> **Required work**: Tally the lines in the data below that contain the string "This", with case counting, and give only the number.

*** Material for the task ***

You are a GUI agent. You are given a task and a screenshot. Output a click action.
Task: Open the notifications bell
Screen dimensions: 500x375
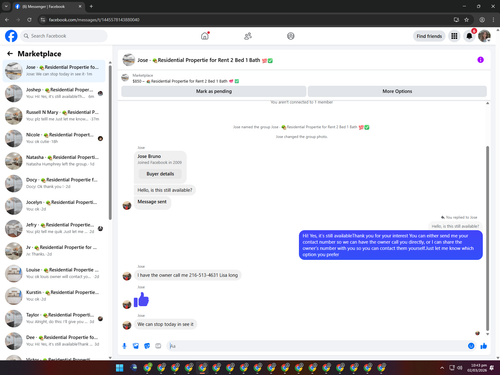[469, 36]
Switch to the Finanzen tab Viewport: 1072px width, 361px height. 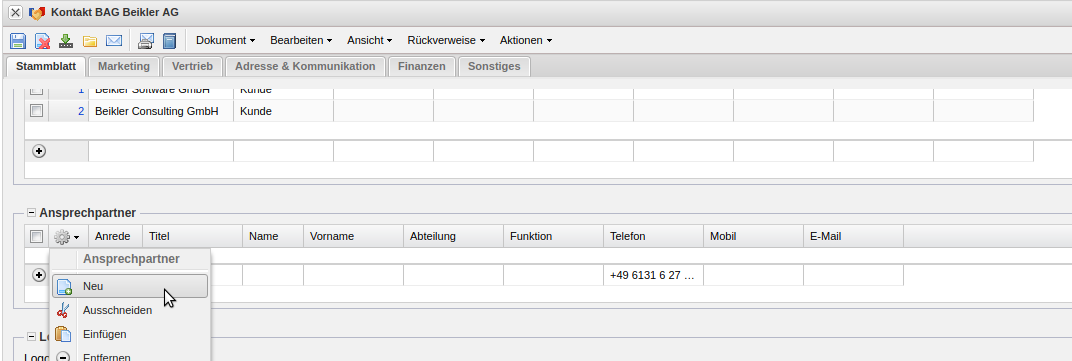pos(422,66)
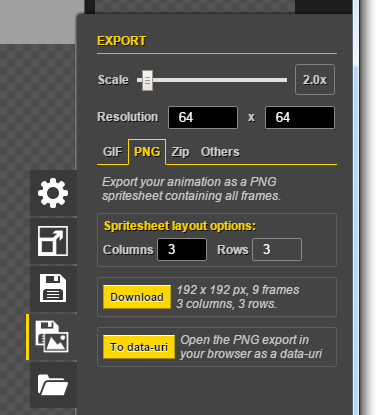Select the PNG export tab
Viewport: 380px width, 415px height.
click(147, 152)
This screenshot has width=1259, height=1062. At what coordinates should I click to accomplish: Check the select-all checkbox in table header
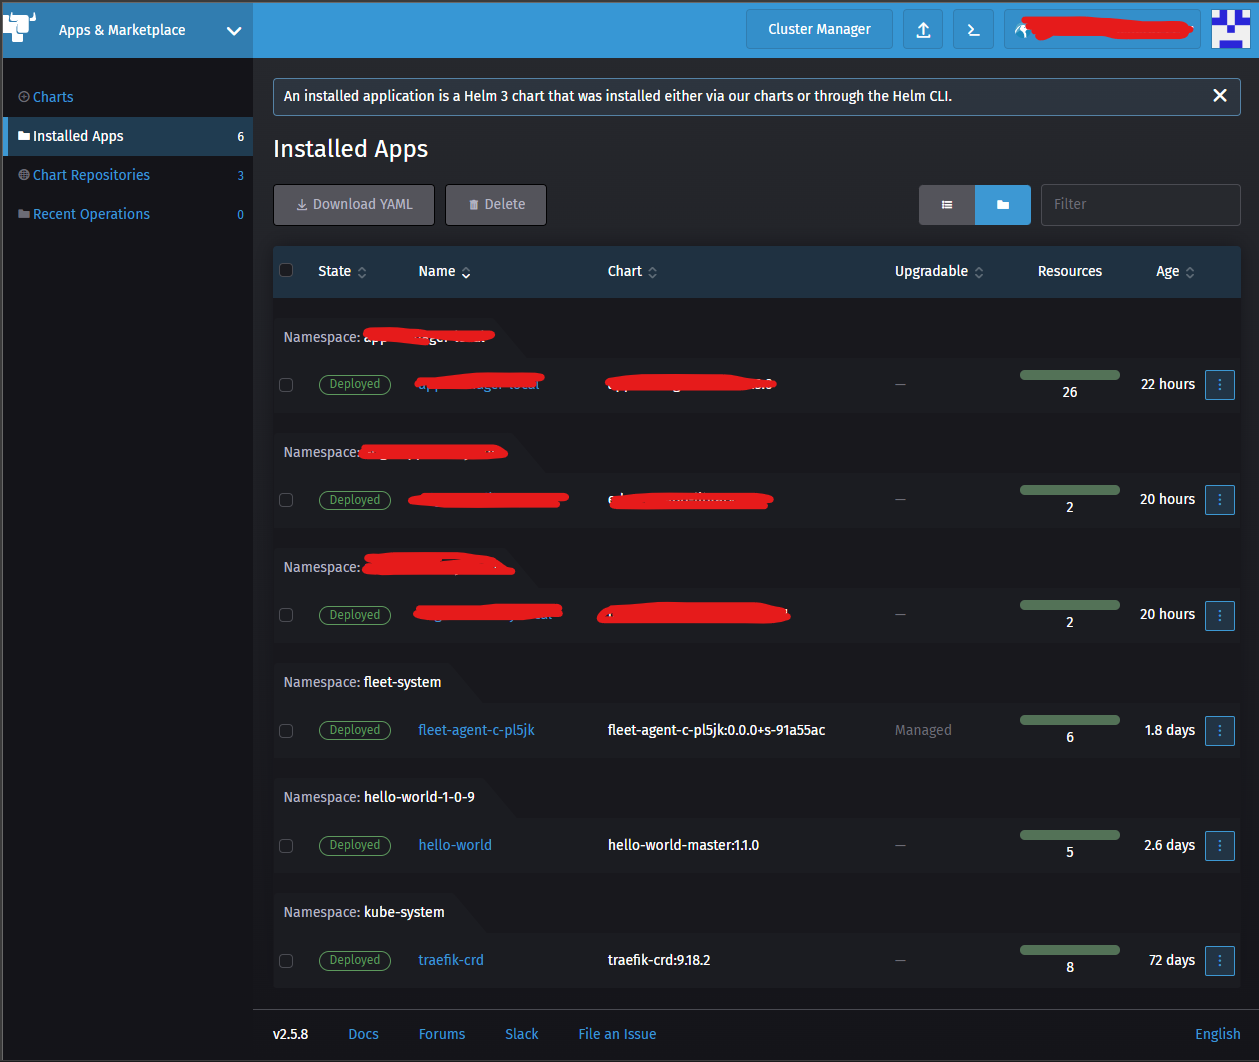pyautogui.click(x=286, y=270)
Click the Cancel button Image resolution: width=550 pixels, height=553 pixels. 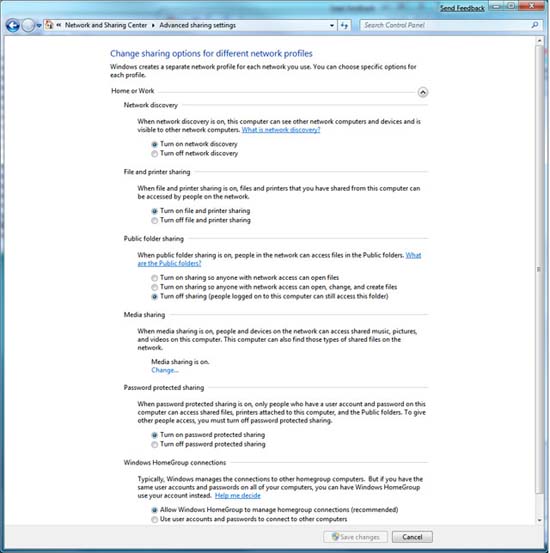(412, 537)
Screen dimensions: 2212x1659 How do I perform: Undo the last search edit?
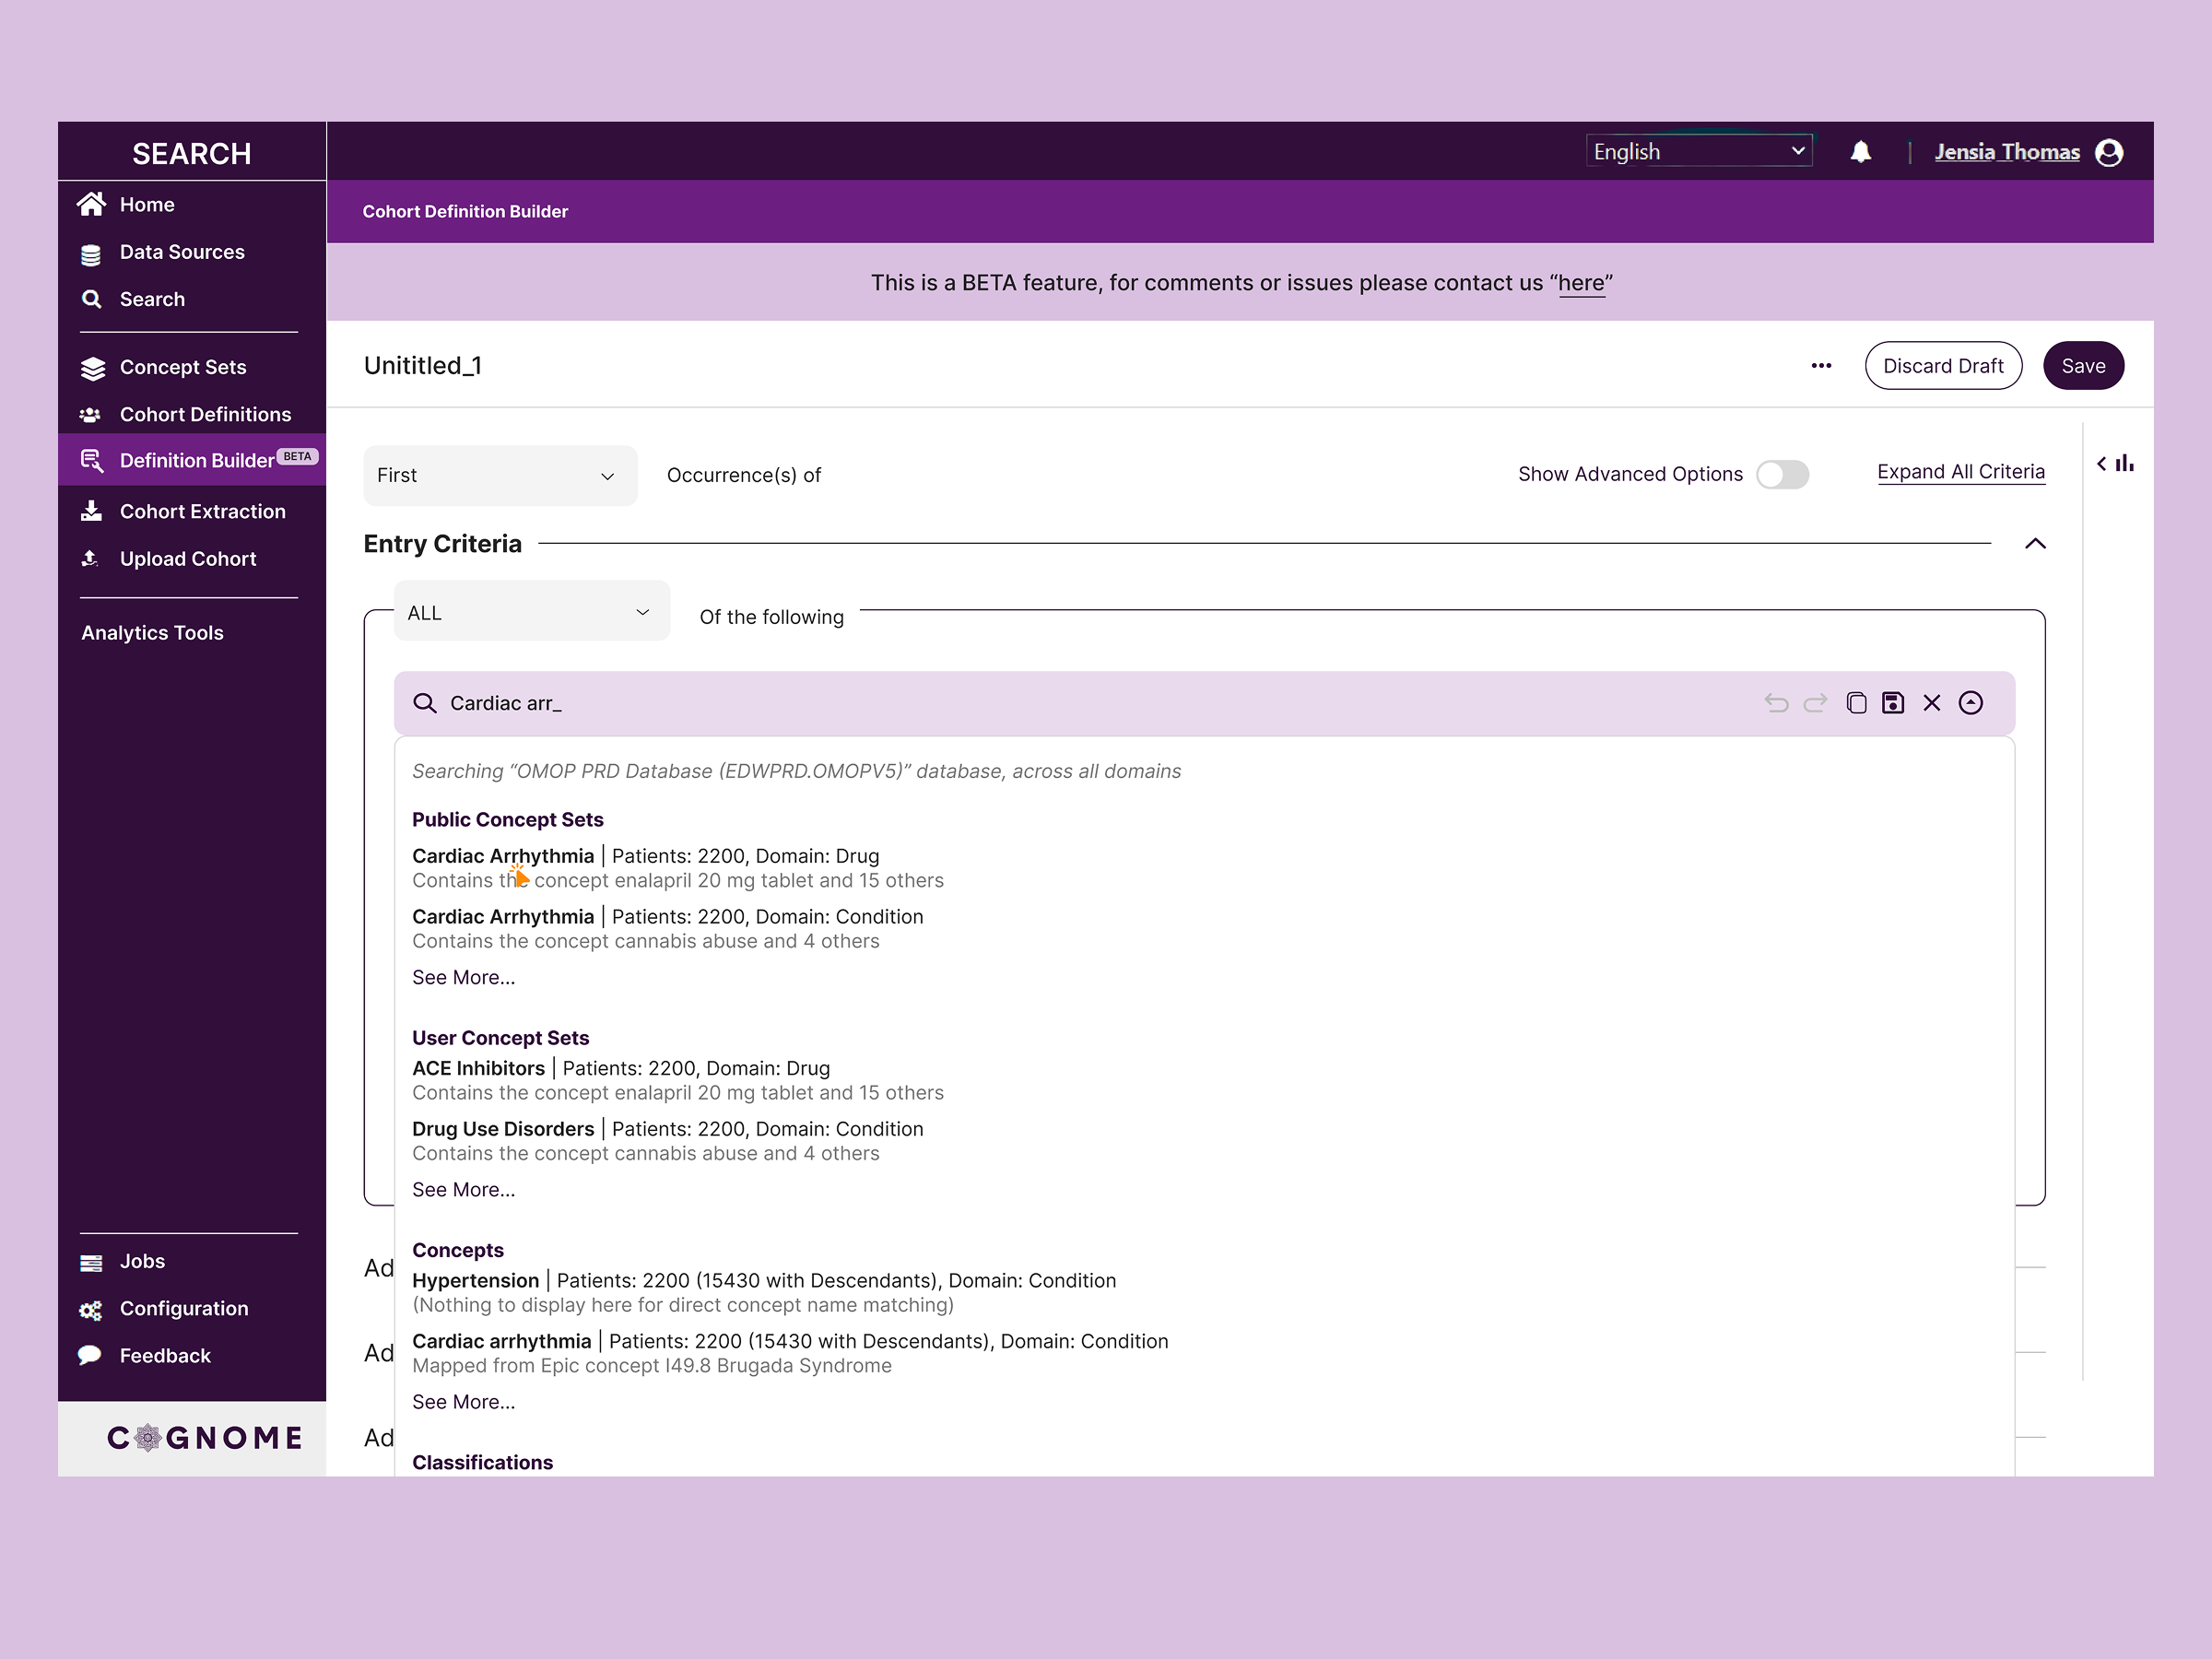(1777, 703)
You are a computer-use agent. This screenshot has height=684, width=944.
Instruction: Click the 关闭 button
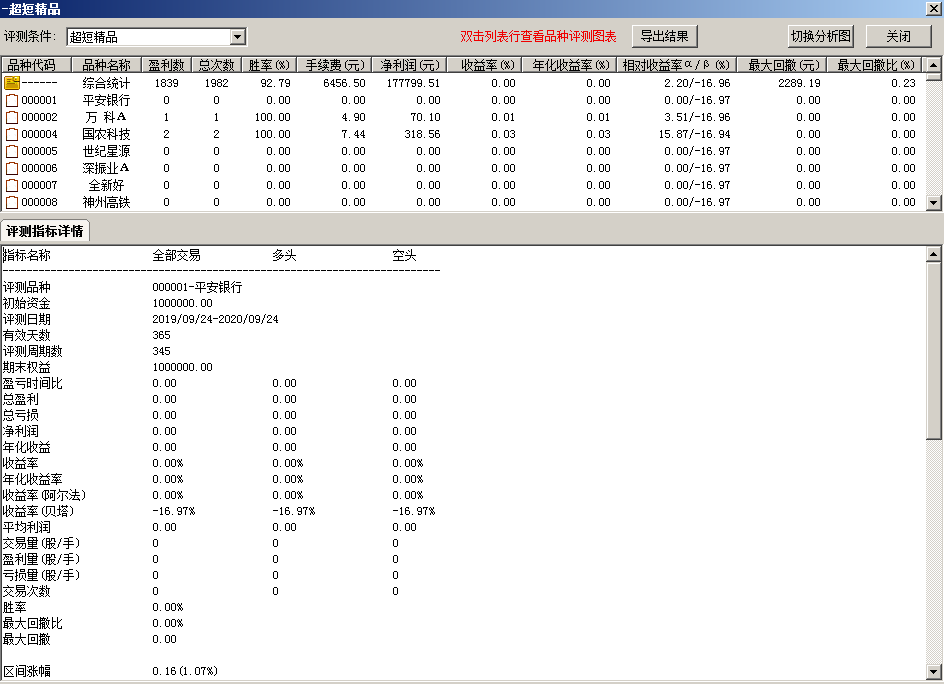898,35
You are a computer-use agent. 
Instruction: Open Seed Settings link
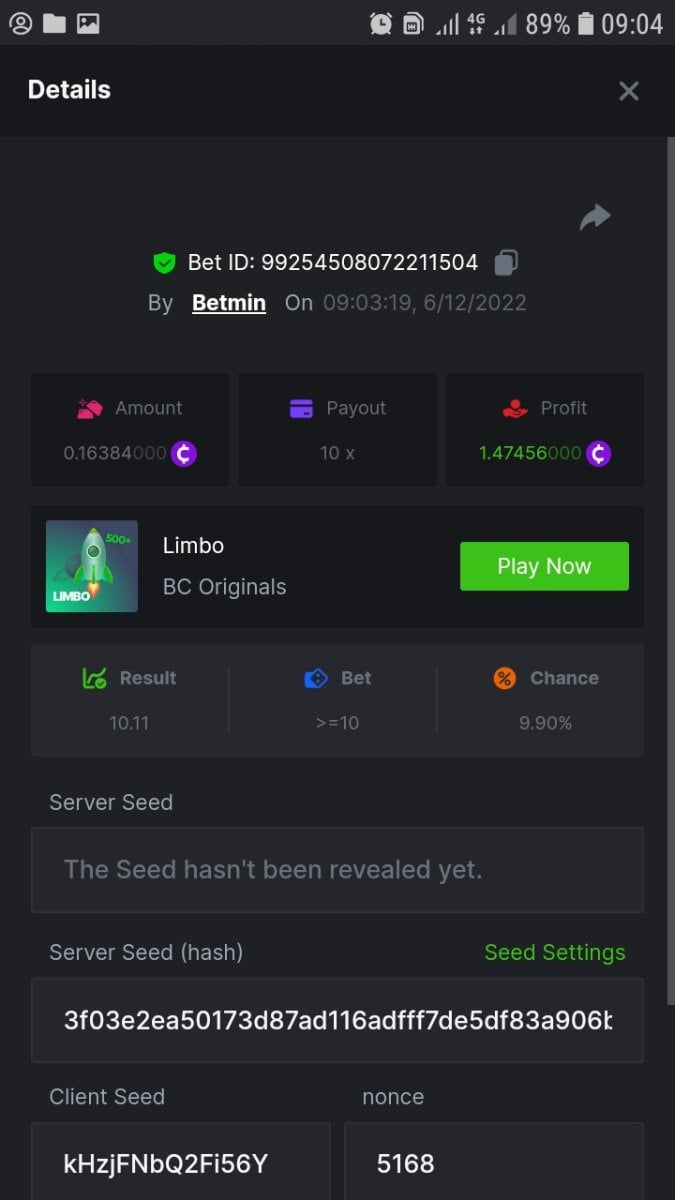coord(554,953)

***

> **Task result**: 2